*Texte fourni*:

- - - - -

1. S’ACCEPTER MUTUELLEMENT« Saluez-vous les uns les autres par un saint baiser. » (Romains 16.16) |
Cette exhortation revient cinq fois dans le Nouveau Testament, mais Paul précise ici « par un saint baiser » : c’était la coutume à l’époque de s’embrasser en se saluant, mais il ne s’agit pas pour les croyants d’une salutation formelle, mécanique ou vide de sens. L’apôtre ajoute une dimension spécifiquement chrétienne qui lui donne toute sa signification dans le cadre de la communauté spirituelle, où il est question d’exprimer de l’affection avec chaleur et sincérité (voir Actes 20.37).
Dans l’Eglise de Jésus-Christ, nous ne devrions pas chercher à nous éviter les uns les autres, mais plutôt à nous rencontrer. Tous les croyants devraient pouvoir se saluer les uns les autres avec une chaleureuse affection. Se saluer de cette manière sous-entend, d’une part, que les problèmes de relation entre les personnes sont résolus au fur et à mesure qu’ils surviennent, et d’autre part, qu’il existe un intérêt sincère envers les autres. Idéalement parlant, chacun devrait pourvoir saluer son prochain en le regardant dans le blanc des yeux et en entonnant le petit choeur qui dit :
« Je t’aime de l’amour du Seigneur,
« Oui je t’aime de l’amour du Seigneur,
« Car je vois en toi la gloire de mon Roi,
« Oui je t’aime de l’amour du Seigneur. »
Nous ne pouvons pas saluer notre prochain de cette façon si un problème non réglé subsiste encore entre nous. En le saluant de cette manière, nous communiquons une attitude positive d’acceptation et d’appréciation. De l’affection pure et sincère bien exprimée renforce les sentiments d’unité, d’amour et de bien-être communautaire. Par contre, mal exprimée ou avec de mauvaises motivations, la salutation peut gêner, blesser ou bloquer, tout comme du reste, l’absence de salutation qui – si elle est volontaire – trahit un manque d’amour notoire.

- - - - -

*À faire*:
(1) D'après le texte sur le saint baiser, quels effets une salutation mal exprimée ou faite avec de mauvaises motivations peut-elle avoir ? Donnez-les tous.
(2) Dans le texte sur le saint baiser, combien de fois l'exhortation à se saluer revient-elle dans le Nouveau Testament ?
(3) Reprenez le texte sur le saint baiser à la suite de sa dernière phrase et poursuivez-le.
Les lignes qui viennent ensuite forment un ensemble à part, sans rapport avec le texte sur le saint baiser.

*Partie des données*:
- - - - -

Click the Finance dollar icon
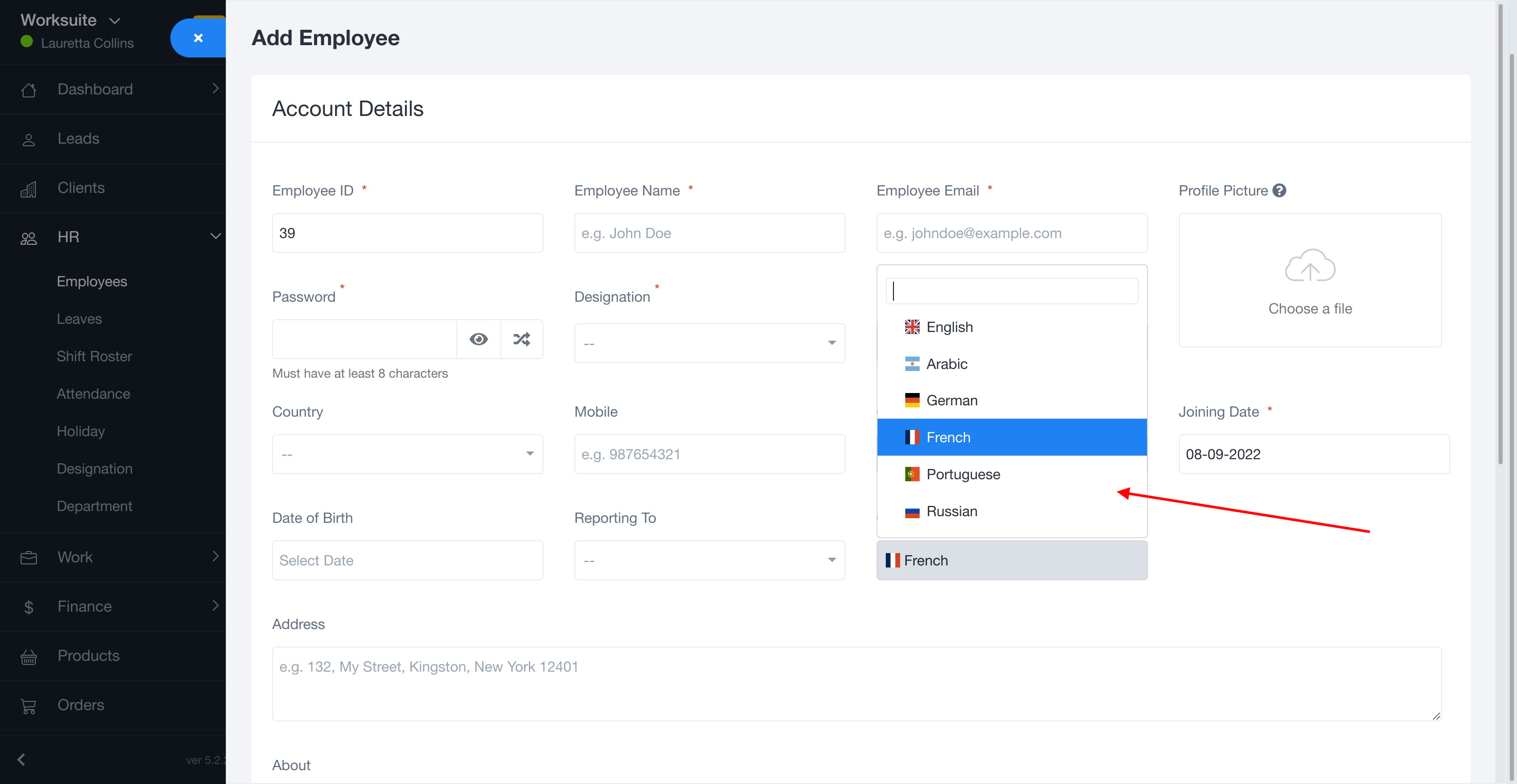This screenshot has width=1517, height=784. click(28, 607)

- - - - -

*Réponses par tâche*:
(1) Gêner, blesser, bloquer.

(2) Cinq fois.

(3)
« Faites-vous mutuellement bon accueil, comme Christ vous a accueillis, pour la gloire de Dieu. »(Romains 15.7). Nous devons accueillir favorablement et généreusement les autres, en les accueillant avec la même faveur et la même générosité que nous avons trouvées dans l’accueil du Christ à notre égard. L’acceptation des autres à notre égard dépend en grande partie de notre attitude, de ce que nous faisons ou ne faisons pas pour eux. Si nous acceptons ou si nous rejetons les autres sur la base de critères légalistes et formels, nous allons rapidement tomber dans l’esprit de jugement ou dans une pseudo-spiritualité : les autres se sentiront culpabilisés à tort, manipulés et feront tout pour nous éviter. Deux pièges sont à éviter, en rapport avec ce commandement :
– l’esprit de jugement, les uns à l’égard des autres. Si le faible ne juge pas, et si le fort ne méprise pas, le résultat est heureux pour tout le monde : le faible deviendra fort et le fort encore plus charitable, ce qui rapprochera l’un de l’autre, dans un sentiment de plus grande unité.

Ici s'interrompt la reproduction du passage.